» Work to be completed:
An exact copy of all the data below is required.

» Excerpted records:
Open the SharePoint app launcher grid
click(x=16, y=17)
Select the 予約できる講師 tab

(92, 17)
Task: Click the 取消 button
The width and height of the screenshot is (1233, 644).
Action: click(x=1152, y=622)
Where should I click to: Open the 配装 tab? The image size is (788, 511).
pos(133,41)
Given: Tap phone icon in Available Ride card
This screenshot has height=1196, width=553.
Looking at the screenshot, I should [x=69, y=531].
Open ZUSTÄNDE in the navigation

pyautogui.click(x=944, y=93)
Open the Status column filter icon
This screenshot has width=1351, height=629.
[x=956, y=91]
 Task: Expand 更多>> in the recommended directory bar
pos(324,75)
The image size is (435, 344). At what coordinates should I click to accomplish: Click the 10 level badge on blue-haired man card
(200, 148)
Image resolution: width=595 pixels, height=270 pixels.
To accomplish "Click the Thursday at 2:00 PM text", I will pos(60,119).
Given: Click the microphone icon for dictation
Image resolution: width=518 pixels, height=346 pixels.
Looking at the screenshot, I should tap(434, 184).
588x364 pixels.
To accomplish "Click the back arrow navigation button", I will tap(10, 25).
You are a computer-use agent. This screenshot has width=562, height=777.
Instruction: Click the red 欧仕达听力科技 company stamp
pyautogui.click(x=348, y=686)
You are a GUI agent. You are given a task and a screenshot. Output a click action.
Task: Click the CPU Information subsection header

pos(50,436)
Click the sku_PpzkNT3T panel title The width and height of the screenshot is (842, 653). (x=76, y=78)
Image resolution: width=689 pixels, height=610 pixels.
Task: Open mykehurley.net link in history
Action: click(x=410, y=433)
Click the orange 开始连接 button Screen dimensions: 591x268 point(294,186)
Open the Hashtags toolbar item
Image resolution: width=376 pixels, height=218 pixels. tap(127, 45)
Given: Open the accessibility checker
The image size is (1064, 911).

» Written reply:
Open the SharePoint app launcher grid
click(x=16, y=17)
Select the 予約できる講師 tab

(92, 17)
Task: Click the 取消 button
The width and height of the screenshot is (1233, 644).
Action: click(x=1152, y=622)
Where should I click to: Open the 配装 tab? The image size is (788, 511).
pos(133,41)
Given: Tap phone icon in Available Ride card
This screenshot has height=1196, width=553.
Looking at the screenshot, I should [x=69, y=531].
Open ZUSTÄNDE in the navigation

pyautogui.click(x=944, y=93)
Open the Status column filter icon
This screenshot has width=1351, height=629.
[x=956, y=91]
 Task: Expand 更多>> in the recommended directory bar
pos(324,75)
The image size is (435, 344). At what coordinates should I click to accomplish: Click the 10 level badge on blue-haired man card
(200, 148)
Image resolution: width=595 pixels, height=270 pixels.
To accomplish "Click the Thursday at 2:00 PM text", I will pos(60,119).
Given: Click the microphone icon for dictation
Image resolution: width=518 pixels, height=346 pixels.
Looking at the screenshot, I should tap(434, 184).
588x364 pixels.
To accomplish "Click the back arrow navigation button", I will tap(10, 25).
You are a computer-use agent. This screenshot has width=562, height=777.
Instruction: Click the red 欧仕达听力科技 company stamp
pyautogui.click(x=348, y=686)
You are a GUI agent. You are given a task and a screenshot. Output a click action.
Task: Click the CPU Information subsection header

pos(50,436)
Click the sku_PpzkNT3T panel title The width and height of the screenshot is (842, 653). (x=76, y=78)
Image resolution: width=689 pixels, height=610 pixels.
Task: Open mykehurley.net link in history
Action: click(x=410, y=433)
Click the orange 开始连接 button Screen dimensions: 591x268 point(294,186)
Open the Hashtags toolbar item
Image resolution: width=376 pixels, height=218 pixels. tap(127, 45)
Given: Open the accessibility checker
The image size is (1064, 911).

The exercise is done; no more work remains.